Fed Note:
The January FOMC meeting ended without incident, and without major change in strategy or language, as expected. There are four new FOMC voting members this year, but this didn’t change the overall tone (no dissenters this time). In the formal release, they upgraded language for economic activity as expanding from a ‘moderate’ to now ‘solid’ pace, and job gains from ‘solid’ to ‘strong.’ The decline in energy prices was noted as a positive for household purchasing power. The ‘considerable time’ language for a low rate regime was removed, while the ‘patient’ approach was retained.
Investor focus continues to be on when the current zero rate regime will end, which looks to be mid- to later-2015, based on how economic data looks between now and then.

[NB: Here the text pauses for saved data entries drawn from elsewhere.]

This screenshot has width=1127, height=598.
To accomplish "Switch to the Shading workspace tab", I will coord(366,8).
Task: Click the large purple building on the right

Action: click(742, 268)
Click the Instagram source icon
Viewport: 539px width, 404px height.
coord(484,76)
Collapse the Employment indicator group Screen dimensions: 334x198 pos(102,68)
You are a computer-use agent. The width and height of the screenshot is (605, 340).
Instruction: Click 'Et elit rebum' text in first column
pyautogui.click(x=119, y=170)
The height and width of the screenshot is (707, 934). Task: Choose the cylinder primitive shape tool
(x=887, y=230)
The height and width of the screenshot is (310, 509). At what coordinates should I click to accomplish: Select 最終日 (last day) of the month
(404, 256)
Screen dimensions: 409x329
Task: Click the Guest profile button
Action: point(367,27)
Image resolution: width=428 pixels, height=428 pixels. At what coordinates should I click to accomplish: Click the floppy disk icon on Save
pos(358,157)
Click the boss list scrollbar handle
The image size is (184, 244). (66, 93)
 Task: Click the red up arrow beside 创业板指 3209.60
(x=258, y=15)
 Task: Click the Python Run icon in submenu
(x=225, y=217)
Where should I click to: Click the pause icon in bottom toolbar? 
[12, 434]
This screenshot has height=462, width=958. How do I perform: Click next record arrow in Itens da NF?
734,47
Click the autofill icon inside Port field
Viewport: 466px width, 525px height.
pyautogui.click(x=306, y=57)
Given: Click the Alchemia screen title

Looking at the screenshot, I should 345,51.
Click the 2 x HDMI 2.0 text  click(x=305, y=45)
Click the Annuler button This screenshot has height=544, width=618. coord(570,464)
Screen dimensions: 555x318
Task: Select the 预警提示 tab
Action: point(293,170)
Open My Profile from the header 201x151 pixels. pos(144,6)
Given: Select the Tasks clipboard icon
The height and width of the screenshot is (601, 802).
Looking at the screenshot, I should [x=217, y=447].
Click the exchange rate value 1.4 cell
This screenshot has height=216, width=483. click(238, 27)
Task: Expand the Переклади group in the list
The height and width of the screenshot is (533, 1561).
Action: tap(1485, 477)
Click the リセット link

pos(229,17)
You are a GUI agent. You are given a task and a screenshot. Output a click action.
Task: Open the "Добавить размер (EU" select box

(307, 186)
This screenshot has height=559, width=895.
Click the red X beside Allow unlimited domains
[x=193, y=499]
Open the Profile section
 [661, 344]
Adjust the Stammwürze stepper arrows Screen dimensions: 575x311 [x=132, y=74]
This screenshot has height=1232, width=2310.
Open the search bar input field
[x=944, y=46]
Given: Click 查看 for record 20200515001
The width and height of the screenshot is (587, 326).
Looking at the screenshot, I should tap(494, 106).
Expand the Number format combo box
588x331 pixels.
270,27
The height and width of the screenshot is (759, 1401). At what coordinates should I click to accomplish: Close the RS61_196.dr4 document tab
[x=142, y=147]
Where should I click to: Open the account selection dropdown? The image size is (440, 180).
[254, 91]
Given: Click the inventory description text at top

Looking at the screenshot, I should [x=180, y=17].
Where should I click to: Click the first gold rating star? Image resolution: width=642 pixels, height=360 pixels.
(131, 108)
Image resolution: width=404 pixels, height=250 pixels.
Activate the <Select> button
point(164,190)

For curiosity’s sake, it’s sometimes interesting to take a look at the Fed futures markets for a view on where participants expect rates to fall in coming months. For the January and March meetings, there was a 0% chance of a rate hike priced in (maybe not entirely surprising, but a 0% chance of anything is a little bit surprising). A Fed Funds rate of 0.25% remains the highest probability through much of the year, when the chances of a 0.50% rate finally surpass it. At that point 0.75% is priced in at a 1-in-5 chance, but becomes the highest probability in January 2016. When condensing this down, the chances of rates increasing have lowered in magnitude and timelines have been pushed out during the past few months.
Looking at the dashboard:
Economic growth is expected to fall in the 3% range for Q4, with hopes for a few ticks better into the low 3’s in 2015. Relative to the slow start post-crisis, and a few mid-cycle hiccups, this level is decent and the scope of the recovery has broadened with a few notable exceptions (a big one being housing). Debate continues about which stage of the economic cycle we’re in, but the latter end of early and early part of mid-cycle seems to be where the charts fall.
Inflation remains below the Fed’s 2% target, and while it’s obvious cheaper energy has played in role in the low headline number, this is the mandate perhaps most disconcerting to committee members, based on the traditional economic relationship of growth and inflation moving upward together. As Ben Bernanke noted so many times during his tenure, a little bit of inflation is a small price to pay to avoid a damaging bout of deflation, a condition that can be a bit trickier to break out of, for several reasons (as Europe is currently finding out). On the interest rate side, U.S. real rates generally remain on the lower side relative to historical averages and bond investors are generally showing complacency about long-term inflation risks.
Employment numbers have also improved, and fairly dramatically, when looked at from a multi-year post-crisis perspective. The ultimate target of ‘full employment’ is a theoretical place, and there’s no great way to measure where that lies (although economists believe it’s somewhere in the 5.0-5.5% area). We’re getting close to that now, but some hurdles continue to hold the Fed back from becoming too exuberant, including slower-moving labor force participation rates, quit rates, wage growth and a few other metrics that aren’t showing this same strength. Yellen’s entire career has been focused on labor, so no doubt it’s being heavily scrutinized.
From an investment standpoint, interest rates obviously remain quite low, and that condition alone acts as a stimulative impulse to risk assets. Another camp asks (legitimately): why are rates still so low? There are probably several reasons, including low inflation (the biggest factor affecting rate trends long-term); a bit of anchoring to low yields in developed nations elsewhere in Europe and Japan, since the relatively higher rates here look not so bad compared to 0.50% in Germany; lower Treasury issuance as U.S. budget deficits have shrunk a bit; as well as a general remaining skittishness in the post-crisis years. Stocks can perform well in a low inflation environment, even at more extended valuations, but earnings growth may need to be the catalyst from this point rather than price ratio expansion. Foreign assets, beaten-up for several years due to a variety of crises, selectively look attractive from a valuation standpoint and could be the beneficiary of European easing just announced. This coincides with a general ‘decoupling’ of global central bank policy into more normal diverging views.